Time Travelled — almost 5 years

Peaceful right?

Hey, I have no clue when or if this letter is gonna come but I’m gonna hope for the best. Right now covid is clearing up and it’s may 6th I think. It’s actually 2:42am and I saw this on tiktok like a while ago so I thought “hey, why not” so- here I am?? Right now my friends are from the blnt server, Honey- Kass, Marsh, Loe, Trash, Chaos, And everyone else! They’re nice to me and as much as I wish they will stay forever they most likely will leave me by October. That’s how everything goes right?? You get friends- you lose them. I hope you’re still alive to get this- considering my current mental state I can’t even imagine how it’s gonna be in the future. Maybe it got better, who knows. I’m guessing they know about your legs by know. I’m sorry I ****** them up. Right now I am only on the first thigh, I wonder how far i got. I’m only 11 years old and I’m thinking about this kind of stuff, kinda upsetting huh?? Anyway- away from the depressing ****. I’m still in 6th grade, I have no clue what’s going on in math class and I have no modivation whatsoever. How was your batmitzvah?? I cried about it a bit earlier because my dad said I started training in July. I hate Judaism so ******* much. It makes me so stressed and ****. I hate it. Not the religion- just the family forcing me to do this ****. Right now my name is Atlas/Flint and I use He/Him pronouns. I think I’m either *** or omnisexual, not sure though. I’m 5’3 at the moment. Are you tall? That would be cool. Your poor back though, maybe not??? OH DO YOU STILL SHIFT AND HAVE YOU?? That would be so cool, did you shift to Demalore?? Do I write in the future? Right now I don’t really, sometimes I do just a bit though. Mostly when I’m bored in class. Did I get diagnosed with anything? Right now my current fixation is MHA! The fandom kinda sucks though I’m not gonna lie.

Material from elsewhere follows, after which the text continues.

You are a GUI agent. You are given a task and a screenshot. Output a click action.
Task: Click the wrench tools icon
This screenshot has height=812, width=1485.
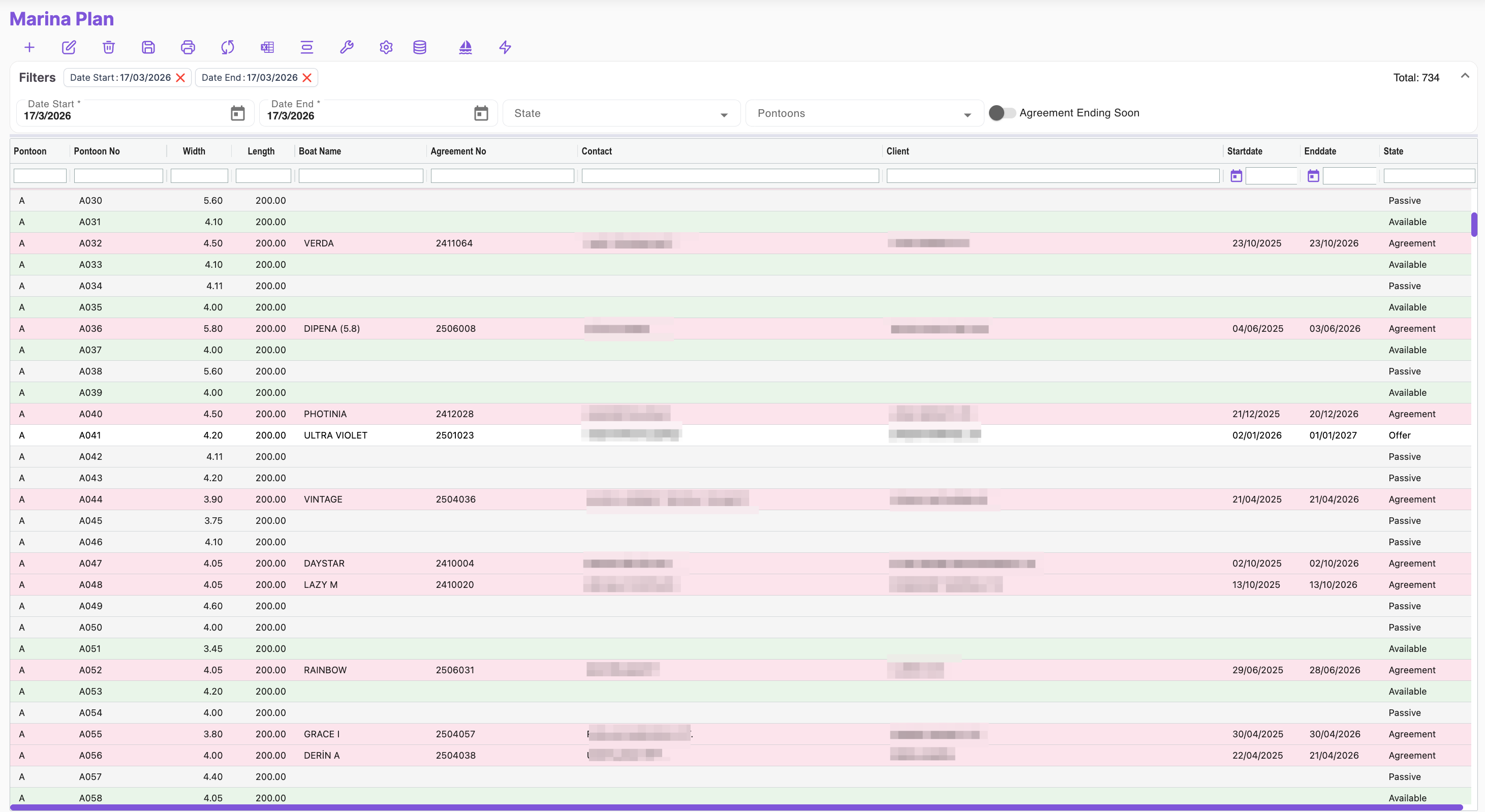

We’re at chapter 311 I think, I’ll have to pick up the manga again. I don’t have a love interest right now, do you? Are they cool? What is their name? Would I be upset about who you are? Would I be upset about who I became in the future?? I think that’s a question you’re going to have to ask yourself and figure out. The most important question really is are you okay?? I hope you’re alright, stay safe.